Behind the exhibition’s curation is Gallery Guichard — a gallery in the Bronzeville Art District dedicated to elevating the artistic voices of artists of color. Through curated exhibitions, experiential events, art tours and — during the pandemic — Virtual Exhibition Catalogues (VEC), the gallery gives both emerging underrepresented talent and mid-career artists a platform to develop and showcase their bodies of work. Gallery Guichard’s owner Andre Guichard spent 27 years as a practicing artist and both he and his wife Frances spent a decade curating for different exhibitions — this was how Gallery Guichard’s awe-inspiring network of emerging global artists came together. The gallery showcases work from talents such as Abiola Akintola, Stephen ‘Sayo Olalekan, Pearlie Taylor, Marlene Campbell and many others.

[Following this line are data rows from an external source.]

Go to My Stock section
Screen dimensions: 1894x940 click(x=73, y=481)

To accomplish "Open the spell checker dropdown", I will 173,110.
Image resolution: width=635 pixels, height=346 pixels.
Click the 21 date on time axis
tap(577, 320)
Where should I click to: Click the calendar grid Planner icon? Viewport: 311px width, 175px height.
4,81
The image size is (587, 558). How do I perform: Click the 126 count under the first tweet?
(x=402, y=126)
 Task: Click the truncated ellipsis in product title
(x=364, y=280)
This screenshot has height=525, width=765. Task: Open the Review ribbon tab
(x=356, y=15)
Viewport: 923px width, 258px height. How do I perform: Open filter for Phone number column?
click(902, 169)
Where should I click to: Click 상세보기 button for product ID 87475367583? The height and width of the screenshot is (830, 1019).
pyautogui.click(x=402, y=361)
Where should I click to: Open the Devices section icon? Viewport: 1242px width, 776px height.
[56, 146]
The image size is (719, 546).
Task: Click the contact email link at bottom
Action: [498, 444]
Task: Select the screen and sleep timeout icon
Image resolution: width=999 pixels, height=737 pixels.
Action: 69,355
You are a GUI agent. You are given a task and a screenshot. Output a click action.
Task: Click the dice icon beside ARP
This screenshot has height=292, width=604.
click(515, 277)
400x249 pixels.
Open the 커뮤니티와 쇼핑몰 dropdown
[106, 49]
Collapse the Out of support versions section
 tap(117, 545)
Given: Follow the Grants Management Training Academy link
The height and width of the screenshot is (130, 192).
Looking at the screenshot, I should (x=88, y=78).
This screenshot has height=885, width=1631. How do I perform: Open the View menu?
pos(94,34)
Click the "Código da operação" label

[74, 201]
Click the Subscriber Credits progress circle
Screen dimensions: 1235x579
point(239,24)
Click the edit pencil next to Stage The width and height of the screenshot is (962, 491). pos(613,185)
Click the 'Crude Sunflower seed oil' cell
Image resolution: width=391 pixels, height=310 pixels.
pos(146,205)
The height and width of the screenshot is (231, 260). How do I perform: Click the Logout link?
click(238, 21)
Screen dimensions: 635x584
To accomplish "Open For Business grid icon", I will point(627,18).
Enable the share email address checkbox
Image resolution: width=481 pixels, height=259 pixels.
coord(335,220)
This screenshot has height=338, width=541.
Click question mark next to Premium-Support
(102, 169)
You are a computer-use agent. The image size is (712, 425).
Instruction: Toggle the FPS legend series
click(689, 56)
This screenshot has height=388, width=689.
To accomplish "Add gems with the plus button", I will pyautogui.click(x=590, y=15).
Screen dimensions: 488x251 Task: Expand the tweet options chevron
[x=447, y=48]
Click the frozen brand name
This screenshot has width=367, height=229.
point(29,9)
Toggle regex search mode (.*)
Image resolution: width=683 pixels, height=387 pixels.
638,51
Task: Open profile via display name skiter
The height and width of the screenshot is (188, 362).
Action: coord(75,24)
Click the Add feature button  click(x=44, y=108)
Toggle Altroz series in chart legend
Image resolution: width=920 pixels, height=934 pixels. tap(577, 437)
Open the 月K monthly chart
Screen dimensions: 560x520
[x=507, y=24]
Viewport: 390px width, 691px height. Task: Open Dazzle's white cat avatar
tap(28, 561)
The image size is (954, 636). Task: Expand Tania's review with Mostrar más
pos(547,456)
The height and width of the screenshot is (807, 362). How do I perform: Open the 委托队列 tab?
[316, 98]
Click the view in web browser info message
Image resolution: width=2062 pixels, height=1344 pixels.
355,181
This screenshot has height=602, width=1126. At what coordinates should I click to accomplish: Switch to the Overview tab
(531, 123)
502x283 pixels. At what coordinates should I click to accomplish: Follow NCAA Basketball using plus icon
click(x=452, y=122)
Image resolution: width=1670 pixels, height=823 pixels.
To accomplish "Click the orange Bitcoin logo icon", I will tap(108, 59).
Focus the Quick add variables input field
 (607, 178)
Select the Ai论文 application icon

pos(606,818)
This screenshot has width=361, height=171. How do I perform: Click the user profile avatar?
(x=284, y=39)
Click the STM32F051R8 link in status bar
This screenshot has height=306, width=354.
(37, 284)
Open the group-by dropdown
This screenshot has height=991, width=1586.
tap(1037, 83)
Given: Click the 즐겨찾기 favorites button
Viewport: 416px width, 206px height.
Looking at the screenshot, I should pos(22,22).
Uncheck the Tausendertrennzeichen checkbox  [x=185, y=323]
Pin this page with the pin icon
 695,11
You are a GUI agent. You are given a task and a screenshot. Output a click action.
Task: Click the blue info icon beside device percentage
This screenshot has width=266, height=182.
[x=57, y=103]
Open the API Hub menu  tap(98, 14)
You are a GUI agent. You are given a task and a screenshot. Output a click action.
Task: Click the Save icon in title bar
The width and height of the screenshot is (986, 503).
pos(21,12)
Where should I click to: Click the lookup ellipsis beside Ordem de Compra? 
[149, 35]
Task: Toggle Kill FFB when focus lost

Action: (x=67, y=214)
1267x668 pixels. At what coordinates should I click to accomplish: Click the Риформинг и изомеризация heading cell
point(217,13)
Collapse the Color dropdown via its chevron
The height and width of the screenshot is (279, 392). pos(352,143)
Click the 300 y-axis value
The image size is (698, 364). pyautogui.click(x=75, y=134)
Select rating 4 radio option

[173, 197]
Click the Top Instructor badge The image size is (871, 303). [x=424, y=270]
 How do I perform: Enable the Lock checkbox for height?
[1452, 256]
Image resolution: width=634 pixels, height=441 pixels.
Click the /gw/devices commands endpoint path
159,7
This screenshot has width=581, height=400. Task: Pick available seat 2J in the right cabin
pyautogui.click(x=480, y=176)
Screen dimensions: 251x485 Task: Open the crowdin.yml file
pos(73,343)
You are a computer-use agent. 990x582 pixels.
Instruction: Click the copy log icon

Bringing Gallery Guichard’s network of multicultural talents to the lobby of Chicago’s landmark address means more than just public exposure for smaller names in the art scene — it’s a public reminder of the importance of the narratives and histories that we tell, and putting forth stories that are hybrid, multi-linear and nuanced. Placing multi-cultural art at the center of reopening Chicago privileges new types of artistic narratives that are true to the complexity of our country’s multicultural communities.
Beyond serving the public, this exhibition also crucially links critically important and visually impressive artists to the collecting community, as two mixed media paintings have already sold from African Diaspora: Chicago.
Promoting the modern diasporic generation artists to both laypeople and avid collectors is a privilege and mission is that is important to One Two Pru, and it’s a part of a larger future that raises our societal investment in vulnerable raw art that truly honors the multiplicity of identity that our country has been built on.